Al Melvin las mujeres le duraban diez años, uno más uno menos. La primera vez que cantó en el restaurante Blackhawk de Chicago, todavía se apellidaba Torma. El hombre fue un genio de la madre, cantaba con orquestas desde los cuatro años, tocó en la banda de Chico Marx y sacó a cenar a la Marilyn. También era piloto aéreo. Su infancia no fue menesterosa, pero tampoco dejó de trabajar.
Algo más: se ganó el mote de The Velvet Fog por su voz que acariciaba a la vez que envolvía pero, como a él no le gustaba, Mel Tormé decía que tenía voz de velvet frog. Tamaño cumplido para todos los batracios, en todo caso. Debajo de esa carita de yo no fui, se escondía un hombre que sedujo a cuatro mujeres, llevándolas al altar de una en una, cada que cambiaba la década. Las mujeres, con él, siempre andaban al borde del matrimonio.

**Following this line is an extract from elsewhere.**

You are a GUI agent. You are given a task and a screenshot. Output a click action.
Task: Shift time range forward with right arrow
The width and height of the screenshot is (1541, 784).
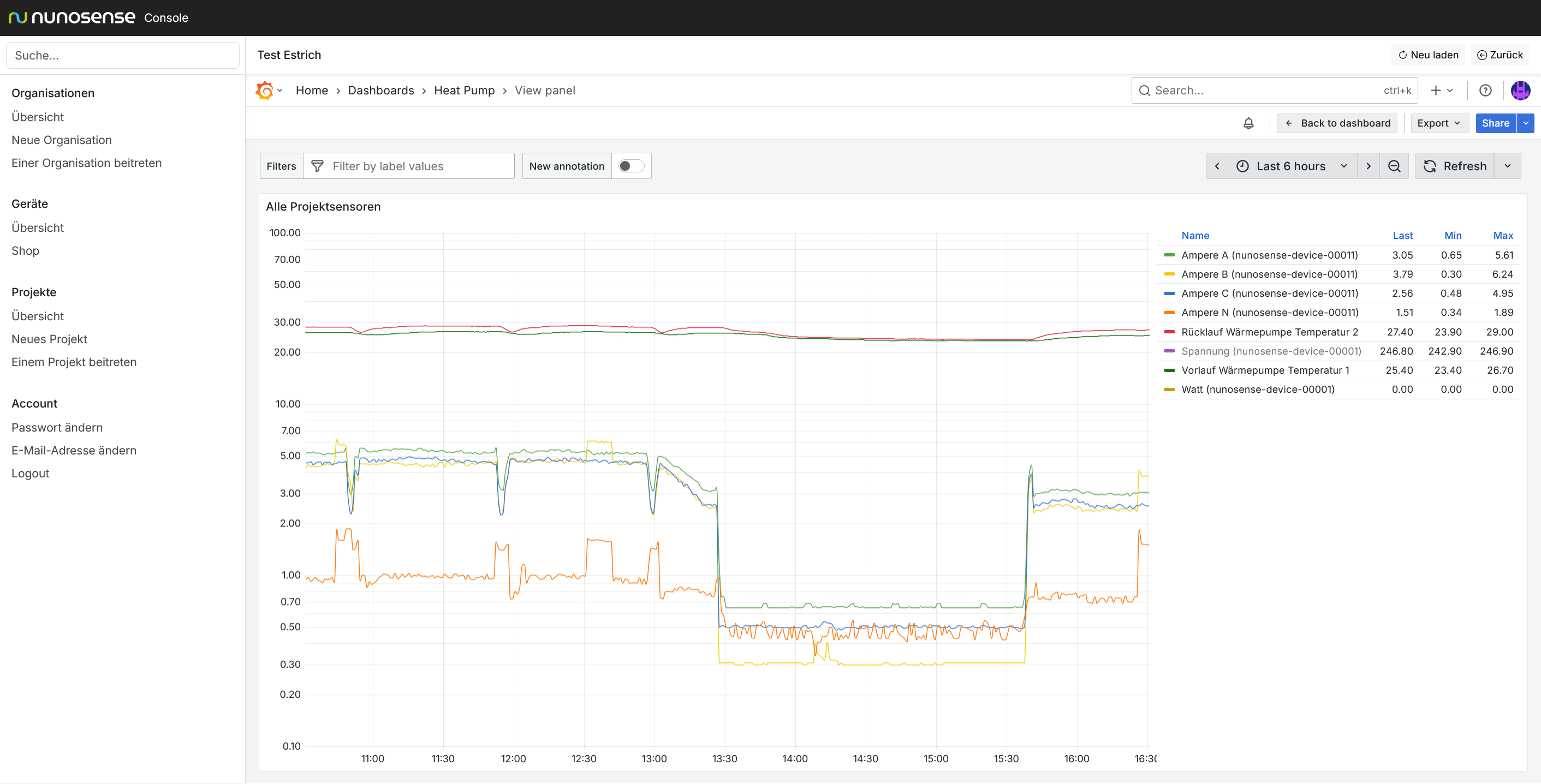[1368, 166]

Vamos al jamón del sandwich: Mel Tormé tuvo la voz más hermosa que se podía permitir un hombre, y la combinó con un registro impoluto. Cuando improvisaba, avergonzaba a los mejores cantantes de scat, salvo dos o tres.
Con el arribo del rock ‘n roll, que a él le parecía bosta de tres acordes, el éxito comercial comenzó a eludirlo. Cantaba arreglos mediocres en clubs que no veían la luz y se desgastaba poco a poco. Igual en el sesenta y dos, su hit Coming Home, Baby le mereció que Ethel Waters dijera: “Tormé es el único blanco que canta con alma de negro”.
Desde los setenta, su carrera volvió a elevarse y, con ella, un nuevo mote le alcanzó: Blue Fox. El zorro azul cantó como un dios hasta el ’99, con la garganta desnuda. Su azul se mezclaba con las nubes.